The judgement was delivered by Justice N Anand Venkatesh while rejecting a plea filed under Section 11 of the Arbitration and Conciliation Act, 1996. The hospital had sought appointment of an arbitrator against a cardio-thoracic surgeon who resigned and joined another hospital.

MIOT Hospitals had engaged the doctor as a Consultant Cardio Thoracic Surgeon, including overseas assignments. After serving for over two years, the doctor submitted his resignation. The hospital alleged that he failed to comply with the notice period and violated non-compete and non-solicitation clauses.

The hospital claimed ₹42 lakh as liquidated damages and initiated arbitration proceedings. However, the doctor argued that such restrictive clauses were void under Sections 23 and 27 of the Indian Contract Act, 1872, which prohibit agreements in restraint of trade and those opposed to public policy.

The Court agreed with the doctor. It held that an agreement containing non-compete or non-solicitation clauses between a hospital and a doctor is opposed to public policy and hit by Section 23. Such clauses were declared unlawful, unenforceable and void ab initio.

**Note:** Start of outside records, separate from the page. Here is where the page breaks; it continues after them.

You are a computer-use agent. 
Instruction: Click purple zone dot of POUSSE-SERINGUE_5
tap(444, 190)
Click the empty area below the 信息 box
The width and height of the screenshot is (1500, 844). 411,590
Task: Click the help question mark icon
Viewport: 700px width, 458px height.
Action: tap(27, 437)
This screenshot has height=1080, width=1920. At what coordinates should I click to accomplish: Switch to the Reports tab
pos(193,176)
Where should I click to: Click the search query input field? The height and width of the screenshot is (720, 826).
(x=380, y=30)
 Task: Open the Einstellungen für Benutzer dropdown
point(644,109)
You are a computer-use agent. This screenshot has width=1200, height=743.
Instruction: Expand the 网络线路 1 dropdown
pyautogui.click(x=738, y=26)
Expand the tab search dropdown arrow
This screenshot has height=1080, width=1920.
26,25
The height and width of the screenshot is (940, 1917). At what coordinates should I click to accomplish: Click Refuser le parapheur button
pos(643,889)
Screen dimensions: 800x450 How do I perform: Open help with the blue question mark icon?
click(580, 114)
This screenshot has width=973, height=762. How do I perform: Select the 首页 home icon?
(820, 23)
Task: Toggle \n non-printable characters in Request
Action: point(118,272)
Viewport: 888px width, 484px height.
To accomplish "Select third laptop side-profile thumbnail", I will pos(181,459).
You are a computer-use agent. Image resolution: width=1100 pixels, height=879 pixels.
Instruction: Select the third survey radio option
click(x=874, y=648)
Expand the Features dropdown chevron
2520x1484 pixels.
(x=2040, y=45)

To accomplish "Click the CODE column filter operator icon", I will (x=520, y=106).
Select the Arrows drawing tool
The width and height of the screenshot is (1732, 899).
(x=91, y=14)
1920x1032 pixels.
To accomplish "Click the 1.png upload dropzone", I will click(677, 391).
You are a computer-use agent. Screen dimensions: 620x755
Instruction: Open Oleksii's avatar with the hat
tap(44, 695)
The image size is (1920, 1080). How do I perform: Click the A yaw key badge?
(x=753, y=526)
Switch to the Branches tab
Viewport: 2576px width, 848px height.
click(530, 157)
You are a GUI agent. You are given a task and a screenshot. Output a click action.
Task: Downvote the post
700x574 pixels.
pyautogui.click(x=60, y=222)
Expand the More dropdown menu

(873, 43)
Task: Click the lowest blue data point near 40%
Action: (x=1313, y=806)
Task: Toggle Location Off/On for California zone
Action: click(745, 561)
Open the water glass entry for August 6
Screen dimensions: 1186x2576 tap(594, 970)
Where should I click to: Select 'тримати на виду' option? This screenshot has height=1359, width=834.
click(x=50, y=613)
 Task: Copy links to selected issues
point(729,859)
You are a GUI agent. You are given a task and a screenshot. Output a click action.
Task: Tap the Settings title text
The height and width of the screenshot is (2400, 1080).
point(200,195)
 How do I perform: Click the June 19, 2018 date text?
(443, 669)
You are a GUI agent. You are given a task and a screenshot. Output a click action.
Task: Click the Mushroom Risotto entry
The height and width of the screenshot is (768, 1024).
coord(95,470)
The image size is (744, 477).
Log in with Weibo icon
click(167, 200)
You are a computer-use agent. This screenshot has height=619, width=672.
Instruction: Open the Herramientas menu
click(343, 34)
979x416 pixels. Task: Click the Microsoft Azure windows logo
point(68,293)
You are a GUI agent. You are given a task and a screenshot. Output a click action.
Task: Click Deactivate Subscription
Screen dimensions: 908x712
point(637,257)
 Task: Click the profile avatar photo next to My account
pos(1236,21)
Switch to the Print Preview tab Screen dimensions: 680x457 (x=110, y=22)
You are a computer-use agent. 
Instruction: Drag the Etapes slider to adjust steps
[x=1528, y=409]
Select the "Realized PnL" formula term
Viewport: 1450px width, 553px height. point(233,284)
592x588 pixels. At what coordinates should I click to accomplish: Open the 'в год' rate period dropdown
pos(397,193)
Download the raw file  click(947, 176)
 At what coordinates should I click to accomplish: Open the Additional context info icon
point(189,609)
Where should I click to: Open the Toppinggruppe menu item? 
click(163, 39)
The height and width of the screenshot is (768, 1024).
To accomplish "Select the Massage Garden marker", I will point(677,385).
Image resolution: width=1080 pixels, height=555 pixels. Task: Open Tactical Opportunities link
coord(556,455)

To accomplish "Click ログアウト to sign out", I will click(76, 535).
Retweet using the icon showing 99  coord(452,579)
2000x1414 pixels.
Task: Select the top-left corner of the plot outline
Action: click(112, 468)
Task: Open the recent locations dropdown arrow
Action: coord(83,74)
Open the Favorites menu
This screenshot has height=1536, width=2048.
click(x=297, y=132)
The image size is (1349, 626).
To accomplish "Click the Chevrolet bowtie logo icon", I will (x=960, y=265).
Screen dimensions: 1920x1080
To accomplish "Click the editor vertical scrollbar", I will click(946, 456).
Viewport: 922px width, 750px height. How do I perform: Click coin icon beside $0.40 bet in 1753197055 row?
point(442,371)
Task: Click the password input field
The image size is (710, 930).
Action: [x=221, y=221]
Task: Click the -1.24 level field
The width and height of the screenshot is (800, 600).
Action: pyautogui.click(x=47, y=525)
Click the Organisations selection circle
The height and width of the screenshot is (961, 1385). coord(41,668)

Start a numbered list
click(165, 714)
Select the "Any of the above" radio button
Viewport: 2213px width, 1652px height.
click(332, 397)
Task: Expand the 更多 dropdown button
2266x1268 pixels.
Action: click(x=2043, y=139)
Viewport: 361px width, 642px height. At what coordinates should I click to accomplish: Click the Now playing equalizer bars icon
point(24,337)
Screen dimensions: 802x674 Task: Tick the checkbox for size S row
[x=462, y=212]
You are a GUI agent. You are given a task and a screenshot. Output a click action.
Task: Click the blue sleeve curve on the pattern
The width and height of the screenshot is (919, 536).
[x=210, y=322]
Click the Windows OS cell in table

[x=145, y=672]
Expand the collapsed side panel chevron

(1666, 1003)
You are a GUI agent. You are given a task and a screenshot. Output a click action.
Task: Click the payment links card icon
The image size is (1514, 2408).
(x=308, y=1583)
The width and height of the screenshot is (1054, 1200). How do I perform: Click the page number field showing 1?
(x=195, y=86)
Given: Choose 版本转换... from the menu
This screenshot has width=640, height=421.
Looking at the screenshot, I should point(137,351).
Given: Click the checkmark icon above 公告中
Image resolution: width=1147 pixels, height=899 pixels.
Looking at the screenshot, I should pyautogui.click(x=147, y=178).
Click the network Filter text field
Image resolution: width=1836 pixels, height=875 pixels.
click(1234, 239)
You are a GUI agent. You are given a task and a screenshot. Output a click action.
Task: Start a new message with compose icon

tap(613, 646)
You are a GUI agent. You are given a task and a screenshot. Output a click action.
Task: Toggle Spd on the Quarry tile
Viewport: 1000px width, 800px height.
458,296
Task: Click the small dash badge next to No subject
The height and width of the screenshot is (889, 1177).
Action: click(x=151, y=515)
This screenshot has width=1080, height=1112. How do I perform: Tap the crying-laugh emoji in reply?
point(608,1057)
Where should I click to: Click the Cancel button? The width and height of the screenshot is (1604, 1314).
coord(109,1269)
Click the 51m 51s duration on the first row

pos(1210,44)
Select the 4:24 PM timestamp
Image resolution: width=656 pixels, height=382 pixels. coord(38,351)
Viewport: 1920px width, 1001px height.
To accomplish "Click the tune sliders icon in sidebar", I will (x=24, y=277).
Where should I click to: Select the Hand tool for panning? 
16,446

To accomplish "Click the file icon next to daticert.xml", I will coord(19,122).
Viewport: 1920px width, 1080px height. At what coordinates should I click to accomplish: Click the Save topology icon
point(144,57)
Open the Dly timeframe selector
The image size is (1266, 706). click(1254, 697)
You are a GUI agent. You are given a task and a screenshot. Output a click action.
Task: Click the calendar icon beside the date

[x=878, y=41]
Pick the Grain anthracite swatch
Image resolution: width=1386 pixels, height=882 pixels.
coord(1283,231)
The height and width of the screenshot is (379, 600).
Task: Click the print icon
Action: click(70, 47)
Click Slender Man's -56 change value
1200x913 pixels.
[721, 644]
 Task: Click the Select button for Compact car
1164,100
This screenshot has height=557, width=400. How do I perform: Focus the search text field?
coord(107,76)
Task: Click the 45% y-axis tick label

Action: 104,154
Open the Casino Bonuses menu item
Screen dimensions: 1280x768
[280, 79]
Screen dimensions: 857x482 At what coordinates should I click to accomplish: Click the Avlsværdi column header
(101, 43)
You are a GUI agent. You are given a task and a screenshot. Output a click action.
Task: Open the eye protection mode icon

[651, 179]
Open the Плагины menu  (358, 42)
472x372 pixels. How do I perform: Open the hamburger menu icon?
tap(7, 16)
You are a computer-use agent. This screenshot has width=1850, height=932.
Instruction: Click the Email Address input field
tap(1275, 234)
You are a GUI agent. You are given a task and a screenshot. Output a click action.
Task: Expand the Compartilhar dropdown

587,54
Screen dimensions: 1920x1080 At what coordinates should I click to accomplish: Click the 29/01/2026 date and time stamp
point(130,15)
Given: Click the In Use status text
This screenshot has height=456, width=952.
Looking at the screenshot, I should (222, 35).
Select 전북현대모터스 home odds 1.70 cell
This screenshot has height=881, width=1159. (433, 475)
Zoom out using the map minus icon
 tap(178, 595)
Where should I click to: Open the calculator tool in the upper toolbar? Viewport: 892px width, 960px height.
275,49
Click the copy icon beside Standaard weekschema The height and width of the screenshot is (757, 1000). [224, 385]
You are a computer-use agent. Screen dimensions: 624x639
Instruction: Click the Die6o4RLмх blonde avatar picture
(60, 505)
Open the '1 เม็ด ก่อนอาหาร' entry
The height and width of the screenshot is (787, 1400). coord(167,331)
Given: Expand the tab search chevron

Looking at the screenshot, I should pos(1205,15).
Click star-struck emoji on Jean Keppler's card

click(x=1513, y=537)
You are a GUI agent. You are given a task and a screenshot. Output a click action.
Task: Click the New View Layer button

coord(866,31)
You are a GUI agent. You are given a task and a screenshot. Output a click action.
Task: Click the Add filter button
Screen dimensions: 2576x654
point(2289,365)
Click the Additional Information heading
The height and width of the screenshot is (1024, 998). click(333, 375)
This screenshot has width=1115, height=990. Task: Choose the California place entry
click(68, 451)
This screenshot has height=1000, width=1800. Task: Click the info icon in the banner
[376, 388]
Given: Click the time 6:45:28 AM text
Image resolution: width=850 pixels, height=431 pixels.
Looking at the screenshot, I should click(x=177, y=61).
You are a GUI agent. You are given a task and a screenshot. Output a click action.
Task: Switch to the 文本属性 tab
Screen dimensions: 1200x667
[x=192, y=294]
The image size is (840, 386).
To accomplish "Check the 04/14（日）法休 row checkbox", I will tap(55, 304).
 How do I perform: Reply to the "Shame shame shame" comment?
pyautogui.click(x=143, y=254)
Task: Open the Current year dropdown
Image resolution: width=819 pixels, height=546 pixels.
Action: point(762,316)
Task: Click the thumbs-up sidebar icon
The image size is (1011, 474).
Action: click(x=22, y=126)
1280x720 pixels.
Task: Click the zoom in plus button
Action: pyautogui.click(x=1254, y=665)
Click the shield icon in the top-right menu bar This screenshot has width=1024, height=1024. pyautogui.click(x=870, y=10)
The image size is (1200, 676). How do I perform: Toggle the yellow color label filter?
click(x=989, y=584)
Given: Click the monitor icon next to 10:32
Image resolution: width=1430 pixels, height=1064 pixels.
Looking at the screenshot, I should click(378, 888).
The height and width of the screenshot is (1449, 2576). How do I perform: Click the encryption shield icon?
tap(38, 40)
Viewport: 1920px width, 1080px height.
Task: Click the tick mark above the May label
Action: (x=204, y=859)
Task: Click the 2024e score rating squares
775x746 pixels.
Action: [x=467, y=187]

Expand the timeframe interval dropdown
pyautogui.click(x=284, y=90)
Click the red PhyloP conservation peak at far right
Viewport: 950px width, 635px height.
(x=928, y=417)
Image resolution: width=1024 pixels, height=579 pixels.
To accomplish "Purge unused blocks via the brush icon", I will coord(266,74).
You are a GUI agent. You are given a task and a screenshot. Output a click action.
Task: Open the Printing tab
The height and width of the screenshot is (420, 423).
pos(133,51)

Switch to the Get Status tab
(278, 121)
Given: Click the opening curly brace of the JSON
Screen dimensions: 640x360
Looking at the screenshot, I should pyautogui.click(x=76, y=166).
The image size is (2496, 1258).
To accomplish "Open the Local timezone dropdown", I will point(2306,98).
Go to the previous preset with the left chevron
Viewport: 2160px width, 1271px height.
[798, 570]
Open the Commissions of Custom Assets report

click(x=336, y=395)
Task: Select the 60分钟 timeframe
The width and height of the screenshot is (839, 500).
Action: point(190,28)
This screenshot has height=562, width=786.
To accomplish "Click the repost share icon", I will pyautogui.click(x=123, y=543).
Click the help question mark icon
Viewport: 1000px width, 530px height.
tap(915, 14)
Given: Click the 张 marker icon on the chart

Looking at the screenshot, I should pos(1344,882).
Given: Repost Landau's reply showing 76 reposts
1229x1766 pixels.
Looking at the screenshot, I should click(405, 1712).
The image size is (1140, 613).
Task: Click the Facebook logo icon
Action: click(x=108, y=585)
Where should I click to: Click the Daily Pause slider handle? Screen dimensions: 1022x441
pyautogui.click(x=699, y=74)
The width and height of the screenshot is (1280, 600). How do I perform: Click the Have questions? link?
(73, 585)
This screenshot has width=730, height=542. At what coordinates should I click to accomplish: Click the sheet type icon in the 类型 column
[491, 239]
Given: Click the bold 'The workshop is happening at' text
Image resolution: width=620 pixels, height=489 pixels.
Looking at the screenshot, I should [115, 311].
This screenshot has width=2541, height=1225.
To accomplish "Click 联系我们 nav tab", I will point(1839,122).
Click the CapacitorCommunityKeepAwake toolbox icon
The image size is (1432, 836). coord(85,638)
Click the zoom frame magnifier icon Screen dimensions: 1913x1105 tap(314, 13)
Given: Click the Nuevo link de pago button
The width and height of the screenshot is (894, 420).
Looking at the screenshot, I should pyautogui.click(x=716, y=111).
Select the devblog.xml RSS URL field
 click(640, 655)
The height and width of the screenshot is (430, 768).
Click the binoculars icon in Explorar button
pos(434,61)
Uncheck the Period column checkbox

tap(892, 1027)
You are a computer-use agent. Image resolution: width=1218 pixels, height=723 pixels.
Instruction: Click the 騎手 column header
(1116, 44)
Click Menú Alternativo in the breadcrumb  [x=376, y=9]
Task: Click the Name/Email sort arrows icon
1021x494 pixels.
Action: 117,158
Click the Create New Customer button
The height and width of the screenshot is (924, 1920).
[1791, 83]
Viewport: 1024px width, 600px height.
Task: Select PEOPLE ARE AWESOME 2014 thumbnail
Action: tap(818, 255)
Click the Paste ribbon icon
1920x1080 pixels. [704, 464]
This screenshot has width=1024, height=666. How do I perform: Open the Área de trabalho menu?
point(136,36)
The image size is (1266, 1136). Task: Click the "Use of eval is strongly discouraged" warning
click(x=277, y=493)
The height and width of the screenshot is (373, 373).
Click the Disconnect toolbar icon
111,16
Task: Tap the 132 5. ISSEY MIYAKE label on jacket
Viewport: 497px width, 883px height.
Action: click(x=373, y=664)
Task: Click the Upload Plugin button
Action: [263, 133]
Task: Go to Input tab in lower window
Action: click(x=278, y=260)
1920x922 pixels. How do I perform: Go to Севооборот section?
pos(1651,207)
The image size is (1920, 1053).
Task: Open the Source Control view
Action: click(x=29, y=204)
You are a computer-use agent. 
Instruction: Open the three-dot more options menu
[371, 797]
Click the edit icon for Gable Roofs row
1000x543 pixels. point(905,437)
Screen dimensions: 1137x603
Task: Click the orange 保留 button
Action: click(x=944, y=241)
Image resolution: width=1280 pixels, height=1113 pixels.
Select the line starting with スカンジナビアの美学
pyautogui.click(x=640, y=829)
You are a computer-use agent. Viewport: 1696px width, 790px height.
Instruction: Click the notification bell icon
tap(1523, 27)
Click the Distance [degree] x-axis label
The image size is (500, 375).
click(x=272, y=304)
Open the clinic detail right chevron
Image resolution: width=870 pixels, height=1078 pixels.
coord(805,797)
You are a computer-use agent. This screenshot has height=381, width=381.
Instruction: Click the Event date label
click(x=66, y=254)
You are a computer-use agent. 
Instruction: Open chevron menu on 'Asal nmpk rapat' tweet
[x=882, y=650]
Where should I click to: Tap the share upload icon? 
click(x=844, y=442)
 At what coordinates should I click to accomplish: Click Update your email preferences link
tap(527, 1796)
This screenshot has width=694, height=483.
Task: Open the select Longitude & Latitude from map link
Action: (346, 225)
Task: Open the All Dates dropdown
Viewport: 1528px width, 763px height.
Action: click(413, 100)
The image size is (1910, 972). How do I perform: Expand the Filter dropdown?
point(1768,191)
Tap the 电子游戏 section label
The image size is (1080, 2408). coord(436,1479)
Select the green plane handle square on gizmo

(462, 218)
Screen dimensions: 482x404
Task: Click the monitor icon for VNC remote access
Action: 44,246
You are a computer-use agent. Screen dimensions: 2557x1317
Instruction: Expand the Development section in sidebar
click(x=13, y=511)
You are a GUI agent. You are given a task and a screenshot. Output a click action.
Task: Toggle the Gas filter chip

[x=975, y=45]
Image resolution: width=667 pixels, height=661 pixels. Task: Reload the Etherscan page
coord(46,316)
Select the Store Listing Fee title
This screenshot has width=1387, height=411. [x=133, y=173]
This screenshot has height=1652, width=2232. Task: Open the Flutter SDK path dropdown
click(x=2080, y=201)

The Court observed, “An agreement entered into by a doctor with a hospital, which contains a non-solicitation and/or non-compete clause, is certainly opposed to public policy and such an agreement is squarely hit by Section 23 of the Indian Contract Act, 1872.”

It further stated that the petition “has been filed to witch-hunt a doctor, whom the petitioner hospital expected to dance to their tunes for ever.” The Court noted that the doctor had given three months’ notice as required under the contract.

Justice Venkatesh strongly criticised the hospital’s approach. In earlier hearings, he had questioned whether the institution was running a hospital or a commercial establishment. The final verdict also reflected similar concerns about treating healthcare like a profit-driven trade.

The Court rejected the idea of rivalry between hospitals. It held that terms used in commercial trade cannot be applied to institutions meant to serve patients. Healthcare, the Court said, cannot be equated with business competition.

Drawing a comparison with the legal profession, the Court observed that an advocate leaving a law firm cannot be restrained from practising independently. The same principle applies to doctors, who are independent professionals and not ordinary employees.

The judgement emphasised patient trust and choice. “Ultimately, whether it is a patient or a client, he will engage a firm/ hospital or an advocate/doctor, with whom, he has confidence,” the Court noted.

The Court also found that the doctor had resigned in January 2024 and continued working at the hospital’s request. It recorded that he was even willing to settle by paying one month’s professional fee, yet the hospital pressed for arbitration.

Holding that no arbitrable dispute survived, the Court dismissed the petition and imposed ₹1 lakh as costs on MIOT Hospitals, directing payment to the doctor.